Militar obtém transferência de curso entre universidades federais após ser removido por interesse da união

A Terceira Turma do Tribunal Regional da 5ª Região – TRF5 reconheceu, por unanimidade, o direito de um militar transferir a graduação em Administração Pública e Social, da Universidade Federal do Rio Grande do Sul (UFRGS), para a graduação em Administração, da Universidade Federal de Pernambuco (UFPE), após o Exército transferi-lo do 3º Batalhão de Comunicações de Porto Alegre (RS) para a 7ª Companhia de Comunicações do Recife (PE), visando a atender interesse da União. O órgão colegiado negou provimento à apelação cível interposta pela UFPE, mantendo a decisão do juízo da 2ª Vara Federal de Pernambuco, em favor do estudante.

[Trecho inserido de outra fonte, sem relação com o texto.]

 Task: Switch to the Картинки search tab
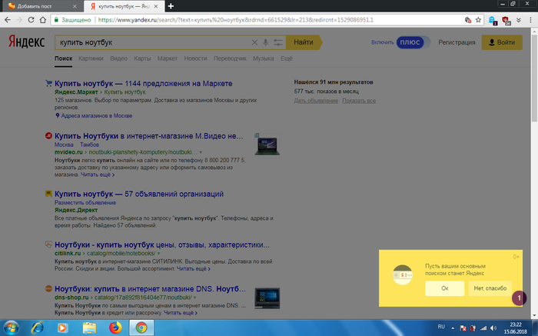(x=91, y=58)
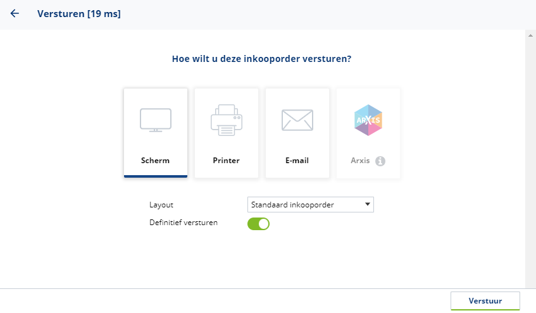Click the Arxis hexagon logo
Screen dimensions: 536x313
(x=368, y=120)
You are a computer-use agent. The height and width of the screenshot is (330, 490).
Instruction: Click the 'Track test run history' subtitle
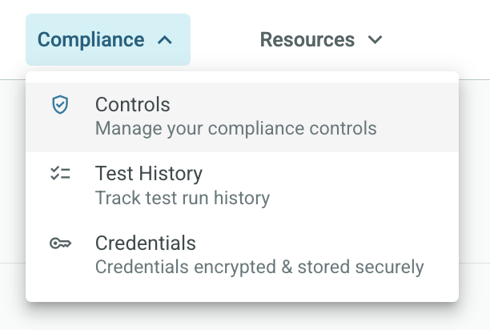click(x=182, y=197)

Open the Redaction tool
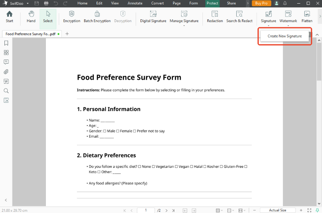(x=215, y=17)
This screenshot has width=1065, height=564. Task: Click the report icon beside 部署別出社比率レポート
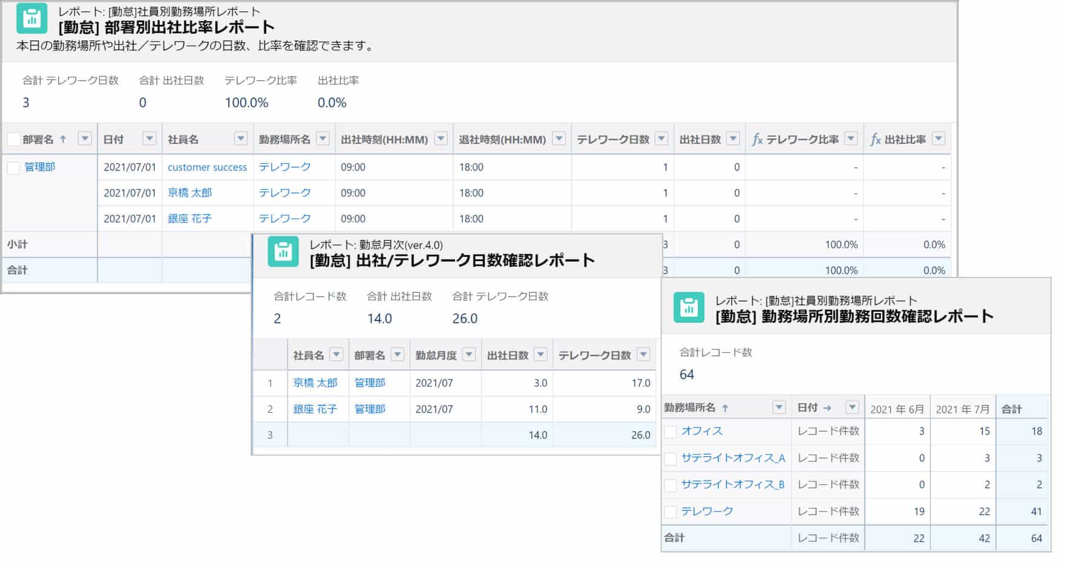(31, 19)
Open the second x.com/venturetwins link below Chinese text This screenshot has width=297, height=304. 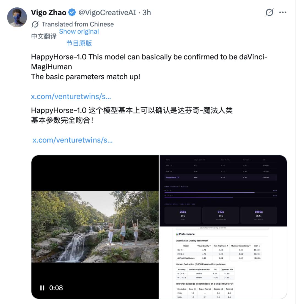click(x=72, y=140)
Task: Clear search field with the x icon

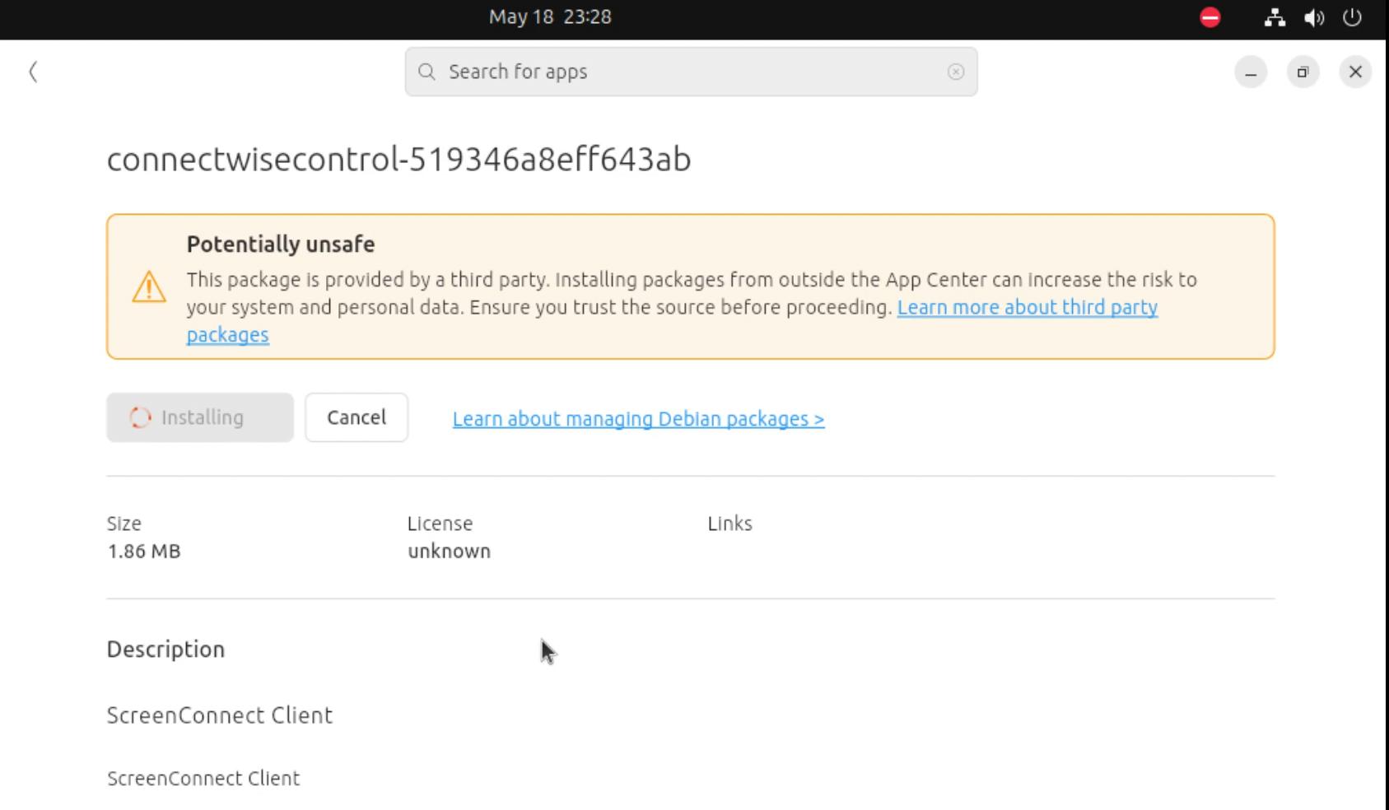Action: tap(956, 72)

“A hipótese de transferência entre universidades tem amparo legal e é destinada ao estudante que, sendo servidor público federal ou seu dependente, tenha sua remoção ou transferência determinada pela Administração, tendo, por consequência, a mudança de domicílio. A única exigência é que sejam congêneres as instituições de ensino envolvidas, somente se excepcionando essa regra o caso de inexistência de estabelecimento da mesma natureza no local da nova residência ou suas imediações”, afirmou o relator do processo, o desembargador federal Cid Marconi.

O magistrado foi seguido pelos outros integrantes do órgão colegiado, desembargador federal Rogério de Menezes Fialho Moreira e desembargador federal convocado Emiliano Zapata de Miranda Leitão. O julgamento ocorreu no dia 6 de junho.

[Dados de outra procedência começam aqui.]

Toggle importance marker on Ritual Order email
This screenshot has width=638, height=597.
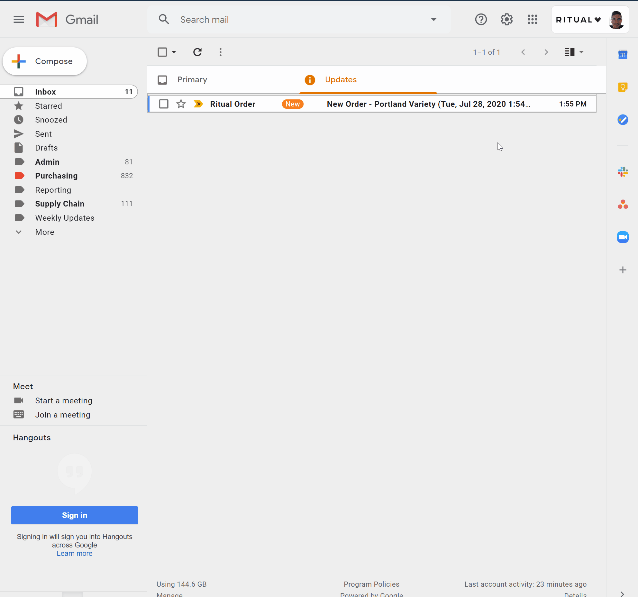click(x=198, y=104)
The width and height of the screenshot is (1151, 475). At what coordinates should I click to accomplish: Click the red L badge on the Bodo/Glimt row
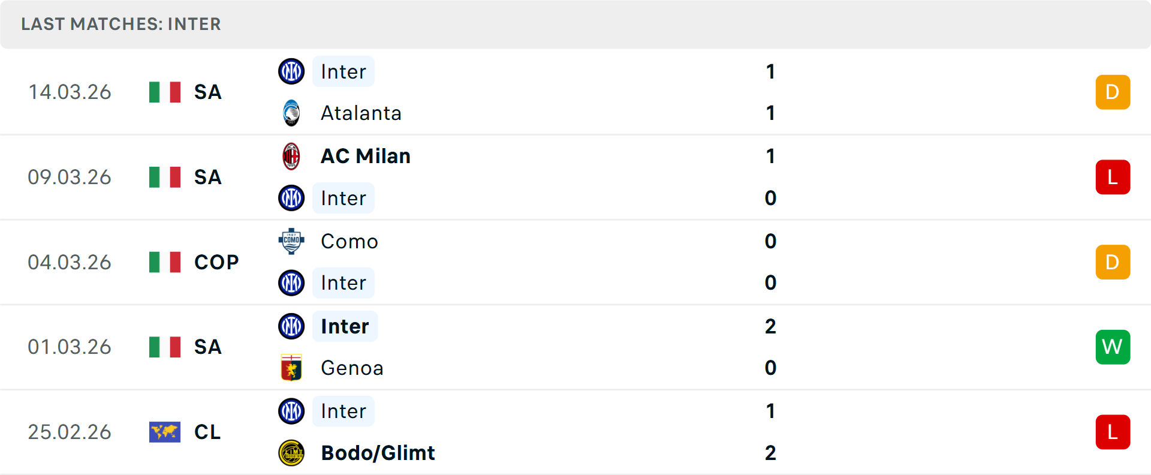pyautogui.click(x=1113, y=432)
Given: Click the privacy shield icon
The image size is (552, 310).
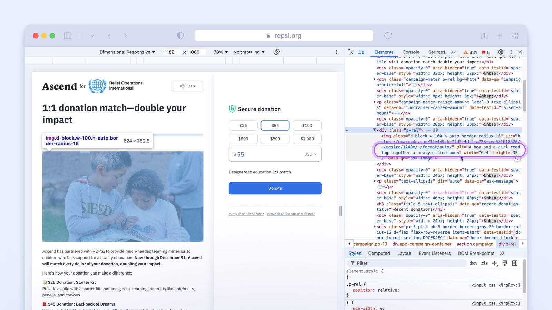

Transferência – Na ativa desde 2007, o militar se inscreveu em método seletivo da UFRGS em outubro de 2013. Apenas após o prazo de inscrição e antes da realização das provas, tomou conhecimento de sua transferência de ofício para o município do Recife/PE, quando o prazo para matrícula no vestibular da UFPE já havia terminado. Embora tenha sido publicada a portaria de remoção do militar em dezembro de 2013, tal transferência só foi concretizada em 28 de abril de 2014, quando o servidor se apresentou ao Comando Militar no Recife, momento em que já estava matriculado como estudante de Administração Pública e Social da UFRGS. Diante da situação, o militar solicitou a transferência administrativamente à UFPE, que foi negada. Em seguida, ele iniciou um processo na Justiça Federal de Pernambuco (JFPE).

“Na hipótese, a negativa administrativa se deu unicamente em decorrência de a portaria de remoção do autor/apelado haver sido publicada antes de sua efetiva matrícula como estudante da UFRGS, tanto que, instada a se manifestar, não arguiu incompatibilidade entre o curso que cursara o demandante no município de Porto Alegre/RS, Administração Pública e Social, e o curso similar oferecido pela requerida, Administração”, enfatizou Cid Marconi na decisão.

Jurisprudência das cortes superiores foi citada no relatório, como o recurso especial (Resp. 688.675/RN) do STJ. “A firme jurisprudência do STF e do STJ, o servidor público civil ou militar estudante, transferido ex officio, e seu dependente estudante, tem direito à matrícula em instituição de ensino superior da nova localidade, desde que congêneres as instituições de ensino, excepcionando-se a regra, em caso de inexistência de estabelecimento de ensino da mesma natureza, no local da nova residência ou em suas imediações”, descreveu o magistrado no acórdão.

A sentença da juíza federal Danielli Farias Rabelo Leitão Rodrigues foi proferida pela 31 de agosto de 2017. “Ainda que se entendesse que não faria jus o autor à matrícula compulsória por não estar, à época da publicação da portaria de remoção, vinculado à universidade congênere à requerida, como de fato concluiu a Administração, tenho que tal vício restaria superado ao se constatar tal vinculação à época da efetiva transferência, ou seja, quando de sua apresentação no Comando Militar do Recife/PE, o que já restou demonstrado nos autos”, escreveu a magistrada na decisão de Primeiro Grau.

As decisões de Primeiro e Segundo Graus citaram o artigo 1º da Lei nº 9.536/97. O documento estabelece que será efetivada a transferência de ofício entre instituições de ensino dos servidores públicos federais e dos militares que mudarem de domicílio em razão de transferência ex officio pela Administração. A regra também se aplica a dependentes.